EDITs (to not pollute thread with replies): A carbon tax in the US is very unlikely, and you cannot count on economies of scale until you have arrived at scale.

[1] https://www.lazard.com/perspective/lcoe2019

[2] https://www.nuscalepower.com/benefits/cost-competitive

[3] https://news.ycombinator.com/item?id=24346808

[4] https://news.ycombinator.com/item?id=24061448



Thing is this kind of design benefits massively from economies of scale, same kind of thing that has drawn the price of PV down and other green energy.


> same kind of thing that has drawn the price of PV down

A nuclear power generator is a complex beast, that requires a ton of material, of very different kinds, worked into some detailed and non-repetitive patterns. (Have you looked at a steam turbine?)

PV is a simple pattern of a few different substances, repeated over and over again.

Even if scale was all going into the PV price, nuclear will never be able to achieve the same amount of it.


Up until recently the "economy of scale" meant massive reactors when it came to nuclear, and small modular reactors were abandoned because people didn't think they could be economical.

We have radically different construction skill sets now than we did in the 1970s, so the economics may be different now, and it could have been that the planners were wrong before.

But I'm any case, until a few of these have shipped, I'm not sure we'll know the true cost.

These are manufactured like airplanes, a few at a time. Whereas solar has massive plants with hundreds of thousands of the same part assembled and shipped. I'm hopeful that they will provide another tool in the fight against climate change, but not super optimistic. There are many many technologies that are at a similar stage of development that could be used instead, such as cheap hydrogen electrolyzers, long-duration storage flow batteries, etc. And if these other techs succeed, they will also help SMR nuclear, assuming SMR nuclear can compete with renewables on cost!

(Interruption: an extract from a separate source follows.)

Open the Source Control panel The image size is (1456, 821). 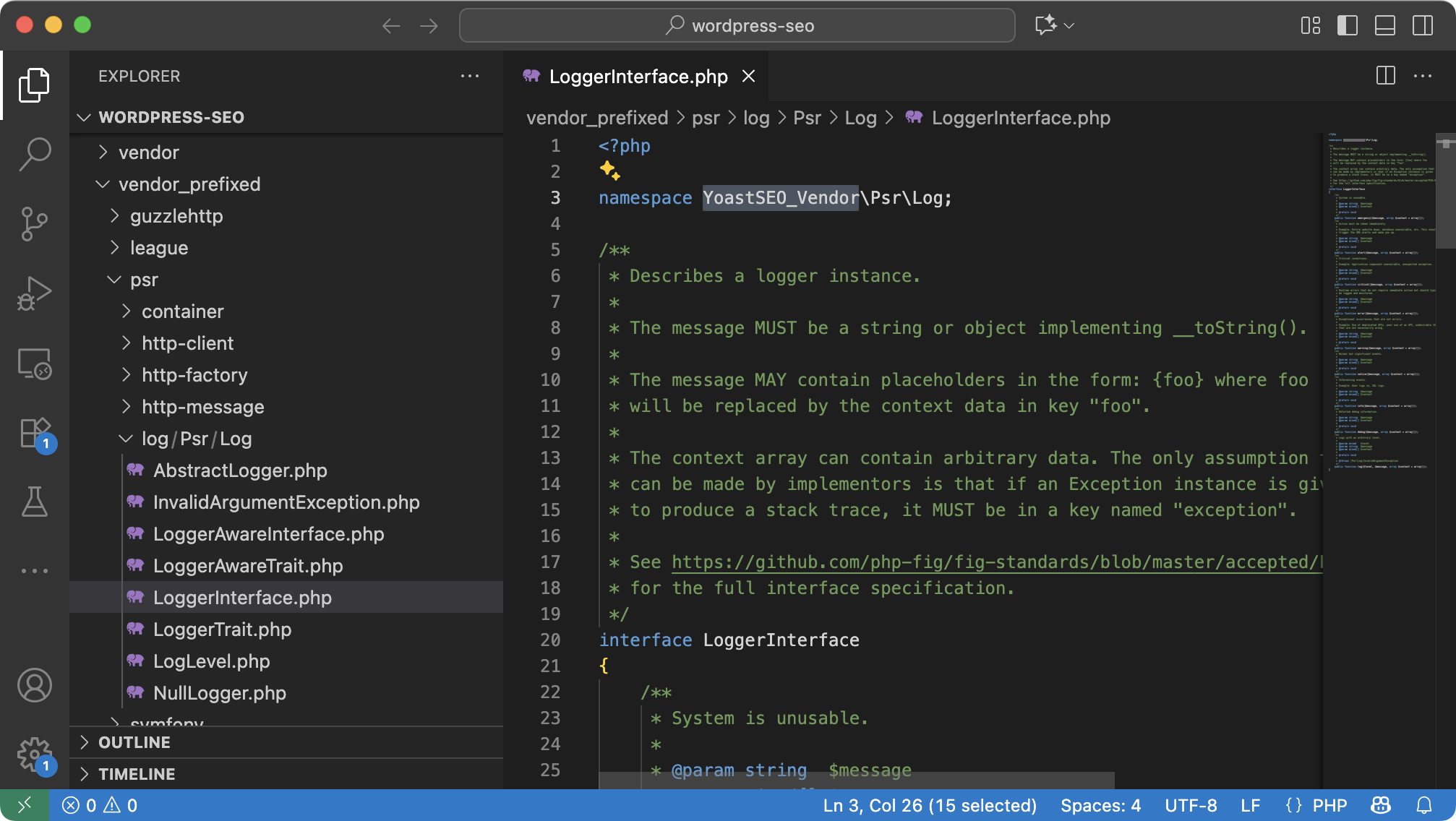(x=34, y=224)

Given the general cost disease affecting large construction projects, I think that massive reactors are an unviable proposition in western countries at this point. While the reactor core designs seem to be templatized, the projects to build them are not, and so there is huge inefficiency. E.g. see https://www.nytimes.com/2017/07/31/climate/nuclear-power-pro....

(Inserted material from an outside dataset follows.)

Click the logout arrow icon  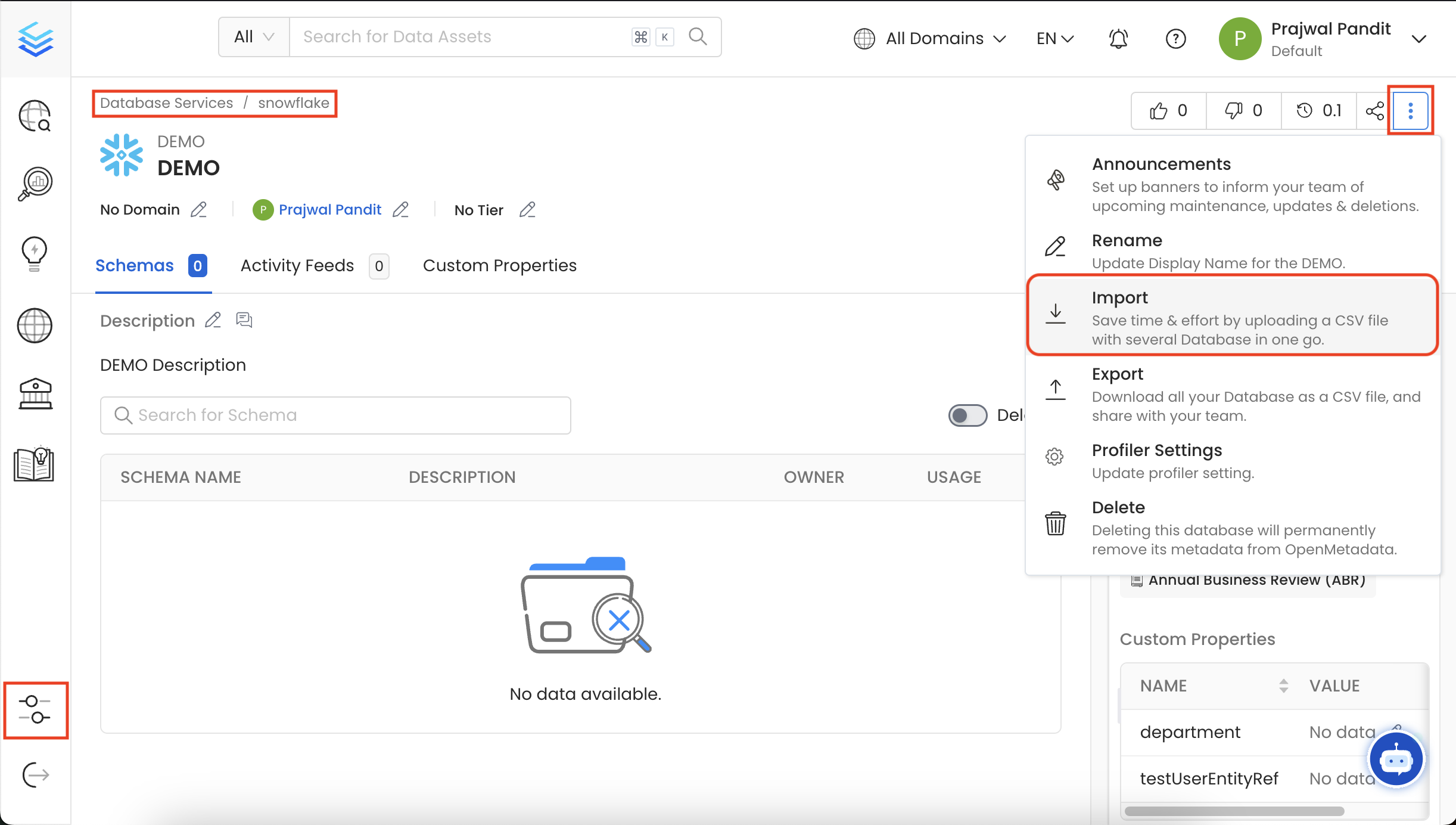34,774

If NuScale can build hundreds or thousands of these small reactors, they should be able to perfect a turnkey installation playbook that would hopefully reduce costs significantly, and perhaps more importantly, reduce variance on project spend/timelines. I think an unpredictable total cost of ownership is one of the things hurting nuclear projects.

The big question in my mind is whether they can deploy enough of these to get to that scale, given that there's a fairly universal NIMBYism against nuclear power, even where this would be displacing CO2-emitting sources.

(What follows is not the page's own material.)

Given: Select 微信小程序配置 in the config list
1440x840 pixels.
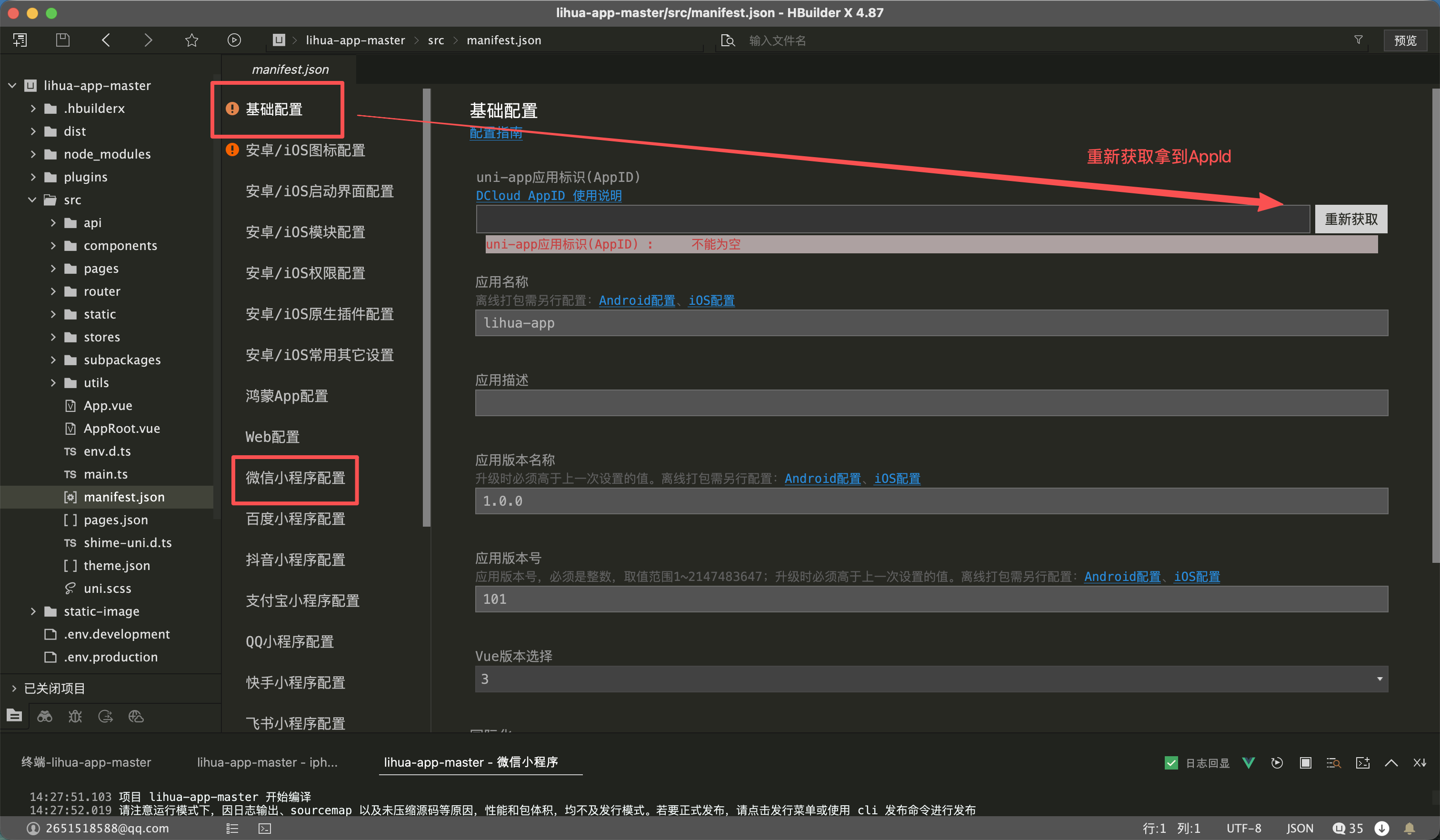Looking at the screenshot, I should pyautogui.click(x=295, y=478).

This kind of design actually starts out with losing massive economics of scale of traditional PWR and hopes to get it back by economics of scale in manufacturing.

I don't think NuScale will have much trouble competing with traditional PWR, but if they can compete in the overall market is a huge question.


I think it also depends on CO2 charges if any.

For example, right now we have a pretty serious externality with CO2 for coal and other sources, what are the costs that folks would assign to CO2 to clear to needed target? That could bring comparative cost (with CO2 impact) down a bit.


It kills me that people keep not factoring in long term damage to the earth when they figure out how much energy costs.